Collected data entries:
▬▬▬

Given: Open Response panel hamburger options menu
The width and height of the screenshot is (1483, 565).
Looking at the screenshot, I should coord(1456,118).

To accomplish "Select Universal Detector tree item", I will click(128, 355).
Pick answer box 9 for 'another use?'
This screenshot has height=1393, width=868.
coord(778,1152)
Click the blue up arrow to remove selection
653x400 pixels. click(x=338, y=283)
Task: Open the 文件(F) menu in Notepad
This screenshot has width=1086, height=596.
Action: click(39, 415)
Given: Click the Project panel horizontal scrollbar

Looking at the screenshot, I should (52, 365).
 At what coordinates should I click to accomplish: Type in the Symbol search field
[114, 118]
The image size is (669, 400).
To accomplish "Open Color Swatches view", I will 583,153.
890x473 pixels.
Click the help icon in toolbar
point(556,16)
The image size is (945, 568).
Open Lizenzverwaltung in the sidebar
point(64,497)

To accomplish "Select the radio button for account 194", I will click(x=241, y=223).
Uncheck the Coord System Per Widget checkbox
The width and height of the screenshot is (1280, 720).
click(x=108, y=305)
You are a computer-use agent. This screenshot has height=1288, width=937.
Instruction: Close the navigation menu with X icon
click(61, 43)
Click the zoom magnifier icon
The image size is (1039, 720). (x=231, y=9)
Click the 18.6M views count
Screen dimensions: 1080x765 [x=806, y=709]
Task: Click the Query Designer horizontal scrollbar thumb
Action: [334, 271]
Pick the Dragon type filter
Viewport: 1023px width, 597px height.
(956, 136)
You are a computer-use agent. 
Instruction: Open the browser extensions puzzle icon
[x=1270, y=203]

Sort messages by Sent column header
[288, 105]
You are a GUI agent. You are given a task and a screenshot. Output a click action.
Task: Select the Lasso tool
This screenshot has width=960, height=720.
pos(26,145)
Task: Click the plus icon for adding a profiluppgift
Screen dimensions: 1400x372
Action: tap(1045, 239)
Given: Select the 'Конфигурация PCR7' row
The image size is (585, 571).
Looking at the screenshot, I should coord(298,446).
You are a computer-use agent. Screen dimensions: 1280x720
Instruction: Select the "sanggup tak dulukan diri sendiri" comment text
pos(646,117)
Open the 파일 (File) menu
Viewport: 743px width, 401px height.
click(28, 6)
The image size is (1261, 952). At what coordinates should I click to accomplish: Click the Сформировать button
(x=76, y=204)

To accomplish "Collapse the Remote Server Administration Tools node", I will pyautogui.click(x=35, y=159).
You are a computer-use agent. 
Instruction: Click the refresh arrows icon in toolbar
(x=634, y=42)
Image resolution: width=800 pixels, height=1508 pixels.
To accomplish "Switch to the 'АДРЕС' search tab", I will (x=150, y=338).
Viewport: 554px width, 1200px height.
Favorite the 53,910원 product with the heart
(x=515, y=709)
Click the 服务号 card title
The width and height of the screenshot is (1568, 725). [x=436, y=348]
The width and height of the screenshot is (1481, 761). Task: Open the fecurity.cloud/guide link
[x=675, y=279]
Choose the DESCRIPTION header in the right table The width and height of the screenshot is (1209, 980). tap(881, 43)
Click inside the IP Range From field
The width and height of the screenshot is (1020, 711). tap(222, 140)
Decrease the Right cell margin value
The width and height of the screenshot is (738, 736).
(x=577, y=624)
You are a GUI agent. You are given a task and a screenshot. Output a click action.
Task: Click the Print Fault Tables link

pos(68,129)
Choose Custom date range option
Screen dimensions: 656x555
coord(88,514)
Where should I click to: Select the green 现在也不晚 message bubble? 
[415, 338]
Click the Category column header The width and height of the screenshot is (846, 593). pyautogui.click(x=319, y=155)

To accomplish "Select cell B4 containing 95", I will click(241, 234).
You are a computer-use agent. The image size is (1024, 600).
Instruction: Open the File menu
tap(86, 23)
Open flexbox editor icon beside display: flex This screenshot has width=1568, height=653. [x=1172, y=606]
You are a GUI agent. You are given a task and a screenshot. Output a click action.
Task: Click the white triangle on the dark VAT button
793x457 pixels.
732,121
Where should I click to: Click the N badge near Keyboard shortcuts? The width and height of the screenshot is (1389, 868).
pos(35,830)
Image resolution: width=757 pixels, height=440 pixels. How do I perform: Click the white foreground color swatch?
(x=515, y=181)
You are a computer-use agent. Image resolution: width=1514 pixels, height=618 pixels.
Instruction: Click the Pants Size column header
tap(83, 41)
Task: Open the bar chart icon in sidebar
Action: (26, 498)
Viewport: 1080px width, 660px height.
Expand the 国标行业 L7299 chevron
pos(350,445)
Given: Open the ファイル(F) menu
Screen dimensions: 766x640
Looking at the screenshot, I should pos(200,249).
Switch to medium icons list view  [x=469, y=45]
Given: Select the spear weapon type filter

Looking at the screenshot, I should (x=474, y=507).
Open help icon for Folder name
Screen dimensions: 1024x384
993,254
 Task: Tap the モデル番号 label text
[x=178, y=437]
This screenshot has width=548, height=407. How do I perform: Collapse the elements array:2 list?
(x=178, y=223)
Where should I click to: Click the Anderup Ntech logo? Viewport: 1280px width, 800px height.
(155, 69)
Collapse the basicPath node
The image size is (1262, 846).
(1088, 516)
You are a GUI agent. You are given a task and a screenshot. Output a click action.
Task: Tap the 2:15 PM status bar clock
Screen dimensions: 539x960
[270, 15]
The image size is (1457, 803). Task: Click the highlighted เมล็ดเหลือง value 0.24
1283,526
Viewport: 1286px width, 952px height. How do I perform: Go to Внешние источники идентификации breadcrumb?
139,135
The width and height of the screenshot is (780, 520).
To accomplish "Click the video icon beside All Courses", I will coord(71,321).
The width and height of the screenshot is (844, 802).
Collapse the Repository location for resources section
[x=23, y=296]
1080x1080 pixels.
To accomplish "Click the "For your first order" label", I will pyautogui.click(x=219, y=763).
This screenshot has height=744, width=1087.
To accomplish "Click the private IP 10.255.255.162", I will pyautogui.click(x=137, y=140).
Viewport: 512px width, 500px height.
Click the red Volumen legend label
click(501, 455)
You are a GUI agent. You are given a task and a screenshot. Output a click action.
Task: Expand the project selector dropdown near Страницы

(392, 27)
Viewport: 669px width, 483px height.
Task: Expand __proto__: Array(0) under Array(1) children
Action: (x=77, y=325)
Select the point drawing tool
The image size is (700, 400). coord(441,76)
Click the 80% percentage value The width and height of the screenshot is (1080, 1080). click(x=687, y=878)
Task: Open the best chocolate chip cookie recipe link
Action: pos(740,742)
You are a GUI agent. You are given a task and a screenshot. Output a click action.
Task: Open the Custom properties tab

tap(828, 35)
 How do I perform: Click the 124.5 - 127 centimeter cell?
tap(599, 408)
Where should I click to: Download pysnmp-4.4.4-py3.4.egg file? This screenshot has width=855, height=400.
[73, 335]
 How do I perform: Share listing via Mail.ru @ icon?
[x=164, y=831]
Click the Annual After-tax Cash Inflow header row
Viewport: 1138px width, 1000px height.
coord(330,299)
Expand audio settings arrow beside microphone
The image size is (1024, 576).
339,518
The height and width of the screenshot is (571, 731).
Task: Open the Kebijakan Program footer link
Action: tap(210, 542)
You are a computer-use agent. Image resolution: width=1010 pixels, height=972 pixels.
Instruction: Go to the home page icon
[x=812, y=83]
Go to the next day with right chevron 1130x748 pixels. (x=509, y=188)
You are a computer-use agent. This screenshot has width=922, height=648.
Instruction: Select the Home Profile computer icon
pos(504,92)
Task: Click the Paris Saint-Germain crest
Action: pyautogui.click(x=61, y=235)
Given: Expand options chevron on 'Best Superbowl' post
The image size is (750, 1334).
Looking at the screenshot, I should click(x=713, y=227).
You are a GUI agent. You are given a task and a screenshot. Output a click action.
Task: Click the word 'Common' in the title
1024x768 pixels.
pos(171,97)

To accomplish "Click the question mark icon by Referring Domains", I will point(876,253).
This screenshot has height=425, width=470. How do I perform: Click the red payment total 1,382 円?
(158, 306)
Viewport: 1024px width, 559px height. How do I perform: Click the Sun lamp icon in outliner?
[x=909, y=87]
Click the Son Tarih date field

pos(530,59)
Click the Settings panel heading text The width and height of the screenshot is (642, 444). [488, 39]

▬▬▬

- Task brief: Transcribe, word for word, the data above from its first line through the line with "Given: Select the 'Конфигурация PCR7' row", and include nothing else.

- Solved exercise:
Given: Open Response panel hamburger options menu
The width and height of the screenshot is (1483, 565).
Looking at the screenshot, I should coord(1456,118).

To accomplish "Select Universal Detector tree item", I will click(128, 355).
Pick answer box 9 for 'another use?'
This screenshot has height=1393, width=868.
coord(778,1152)
Click the blue up arrow to remove selection
653x400 pixels. click(x=338, y=283)
Task: Open the 文件(F) menu in Notepad
This screenshot has width=1086, height=596.
Action: click(39, 415)
Given: Click the Project panel horizontal scrollbar

Looking at the screenshot, I should (52, 365).
 At what coordinates should I click to accomplish: Type in the Symbol search field
[114, 118]
The image size is (669, 400).
To accomplish "Open Color Swatches view", I will 583,153.
890x473 pixels.
Click the help icon in toolbar
point(556,16)
The image size is (945, 568).
Open Lizenzverwaltung in the sidebar
point(64,497)

To accomplish "Select the radio button for account 194", I will click(x=241, y=223).
Uncheck the Coord System Per Widget checkbox
The width and height of the screenshot is (1280, 720).
click(x=108, y=305)
You are a computer-use agent. This screenshot has height=1288, width=937.
Instruction: Close the navigation menu with X icon
click(61, 43)
Click the zoom magnifier icon
The image size is (1039, 720). (x=231, y=9)
Click the 18.6M views count
Screen dimensions: 1080x765 [x=806, y=709]
Task: Click the Query Designer horizontal scrollbar thumb
Action: [334, 271]
Pick the Dragon type filter
Viewport: 1023px width, 597px height.
(956, 136)
You are a computer-use agent. 
Instruction: Open the browser extensions puzzle icon
[x=1270, y=203]

Sort messages by Sent column header
[288, 105]
You are a GUI agent. You are given a task and a screenshot. Output a click action.
Task: Select the Lasso tool
This screenshot has width=960, height=720.
pos(26,145)
Task: Click the plus icon for adding a profiluppgift
Screen dimensions: 1400x372
Action: tap(1045, 239)
Given: Select the 'Конфигурация PCR7' row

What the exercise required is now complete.